What is an Artesian Spring or an Artesian well

What is an Artesian Spring or an Artesian Well?

The key to understanding an artesian well or an artesian spring is confinement. The groundwater aquifer from which artesian water is obtained must be confined.
When an aquifer is confined at sufficient pressure to cause the water surface to rise above the surface of the ground or above the normal water table in a well.
Such springs and wells are said to be functioning under artesian conditions.

Just as pipes are necessary to maintain enough water pressure to get water to the upstairs bathroom; so are confined artesian aquifers are like nature’s plumbing pipes to get water to rise above the ground surface or to spout forth from the side of a mountain.
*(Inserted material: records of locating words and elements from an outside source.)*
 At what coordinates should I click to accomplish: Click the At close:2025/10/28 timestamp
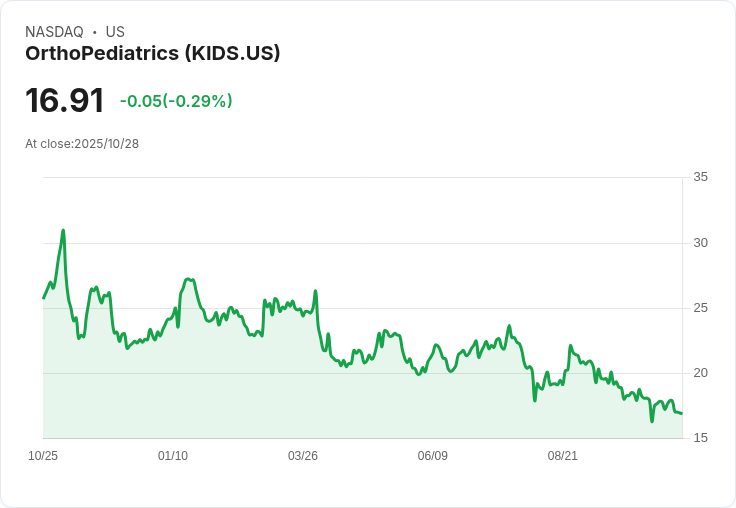tap(82, 144)
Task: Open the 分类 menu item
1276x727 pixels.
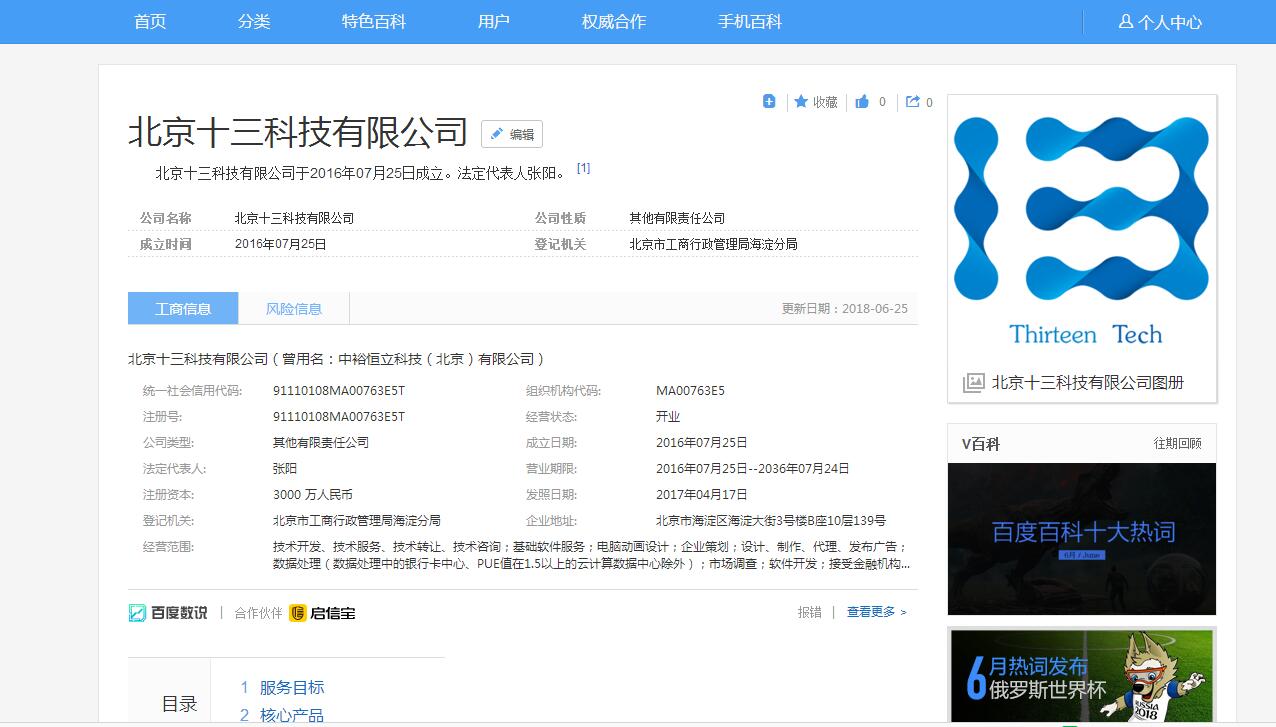Action: (x=256, y=20)
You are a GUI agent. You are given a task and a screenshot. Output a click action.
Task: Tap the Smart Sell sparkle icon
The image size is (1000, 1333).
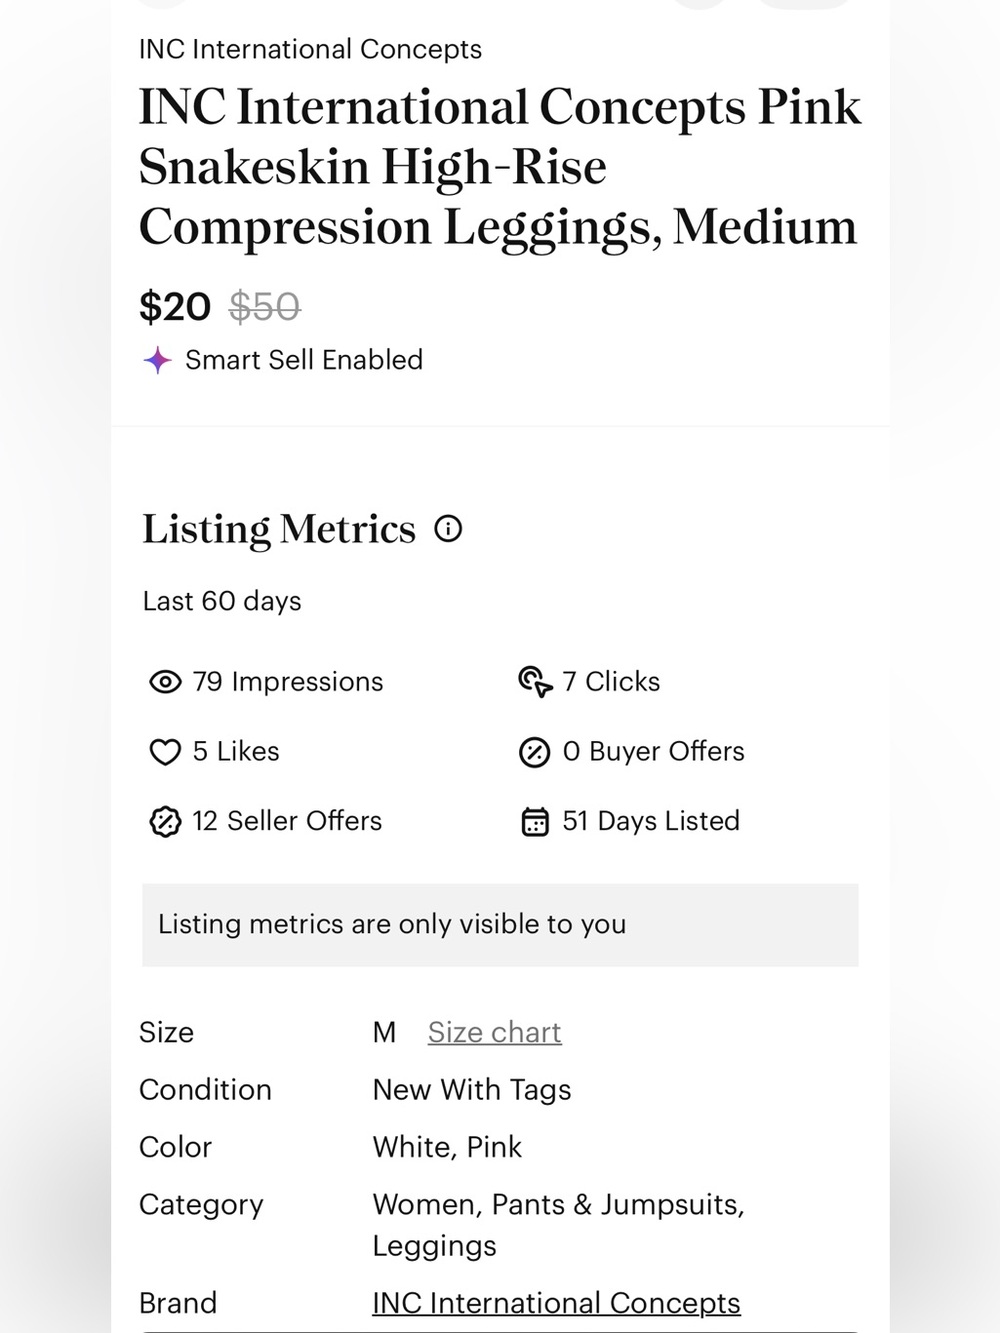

A porous sandy-gravelly layer aquifer between two confining clay layers in the earth is one such example. The pressure of water up the valley causes water to rise above the ground surface at different points throughout the valley where breaches in one of the clay confining layers occur. The rising bubbling or spouting water at those breaches are artesian springs.

Ideally ALL springs and wells should be clean and pure with water quality fit to drink… cool and crystal clear. But water, no matter where it comes from, is only as clean as the water upstream. Any time chemicals are spilled or dumped upstream, the water quality of the aquifer at its source is defined. Downstream, the contamination is either diluted or cumulatively concentrated… but still present.

Every aquifer has a recharge zone. The Everglades and the rivers of central Florida are the recharge zones for the Florida Aquifer and the drinking water upon which millions of people in Miami and south Florida depend.

Pesticides, herbicides, oils, sewage, and water diversion can contaminate the finest of springs or destroy the most valuable of aquifers. It is our job as environmental scientists and as conscientious human beings to protect and restore ALL of our upstream AND downstream water resources.